Monday, November 2, 2009

Nevada Temptation

The first issue of the Silverland Almanac has a short essay called Art: West, by Jennifer Bethke. Here's a brief quote:
As Europeans began arriving in North America, they encountered a place that seemed to them empty and untouched, and as such entirely devoid of history. In the 1700 and 1800s, this condition was an ongoing source of anxiety, as America tried to establish a sense of culture and nationhood. But when it came to the West, this misconception that the land was virgin, unwritten, and totally without historical associations, was often turned into a liberating, positive value: the West appeared to be the proverbial blank slate, onto which all sorts of desires could be written.

Becca was taken by this essay, and it was a short jump from the blank slate hungry for written desires, to the historical romance novels set in the West. On the covers, those transcribed desires vault the written word and go directly for the oilpaint eyeball splash, slapping torrid torsos and heaving cleavages directly onto the purple mountains majesty.



It's funny but not altogether inappropriate that Becca, a Vermont transplant, is finally coming to terms with the wide expansive Nevada skies through thriftstore reconnaissance. She's screwed several romance novels to the walls, secured either like taxidermy or windowshopper eyecandy behind plates of plexiglass, in the stairwell at David Hall. She had to point out to me that she paired the books together in such a way that the landscapes are continuous between the paired books. This doesn't seem to have been a plan -- the books have different cover artists -- it's more likely that those backgrounds share a kind of shorthand lingua franca, whose syllables are composed of waterfalls, treelines, and lakeshores, as inevitable in their appearance as snow on Mount Rose.




I like the idea that, if you were patient enough in your thriftstore excavations, you could probably form one endlessly continuous landscape, bridging dozens of books in a 360-degree panorama, a circular terrain populated by a crowd of couples, each so focused in their particular ecstacy, they remain oblivious to the half-naked pioneer damsels and renegade Indians just a few paces to their left.

Becca's written a bit about the romance novels on her blog.

Wednesday, September 16, 2009

Curtains For You

For the New Genres class, Becca had people follow a path through the woods behind the art building, reading notes that had been tacked to trees, as sort of markers on the path. Or creators of the path.


She had people walk along the path a slight distance from each other, so everyone could have a kind of "private" stroll through the words. The etiquette was a little weird and provisional. I was behind Russell and I kept slowing down, because I didn't want to intrude on his space.

And then the person behind me (I won't name names) actually lagged a bit too far behind, because he lost the thread of the path, and ended up taking a shortcut around the last few sentences.

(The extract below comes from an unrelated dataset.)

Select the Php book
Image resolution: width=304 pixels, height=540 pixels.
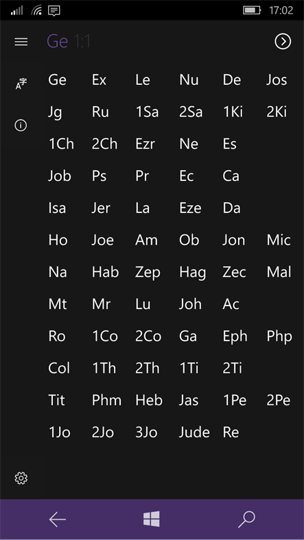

These pics are somewhat out of order, and very incomplete. To piece the words together into a coherent thought, you'll have to venture into the woods yourself. I doubt the papers will be there for long; I have a feeling Becca won't want her work to turn into litter. Though the idea of the papers being left, and the sentences decomposing via the whims of rain and wind, is somewhat appealing.
But even if the papers are gone, it's a nice walk. I haven't done much exploring back there, so I saw a few things that were new to me -- between one piece of a sentence and the next, sometimes finding an interpolated backyard.

At the end of the path, there were closed curtains. Some curls of smoke wafted up from behind them. When everyone arrived, the curtains were parted, and a brief performance took place. I didn't have a camera with me at the time, so I have no visual record of the performance itself. I'm in the mood to just leave it at that.

And here, after the audience was gone, is the view from the stage.


Friday, May 1, 2009

Becca's Neanderthal's Monsters

Becca Jane recently posted up a stop-motion animation on her blog -- here it is:



It gave me flashes of both Martha Colburn (who I had the pleasure of meeting at the Ottawa Animation Festival many moons ago) and Ladislas Starevich.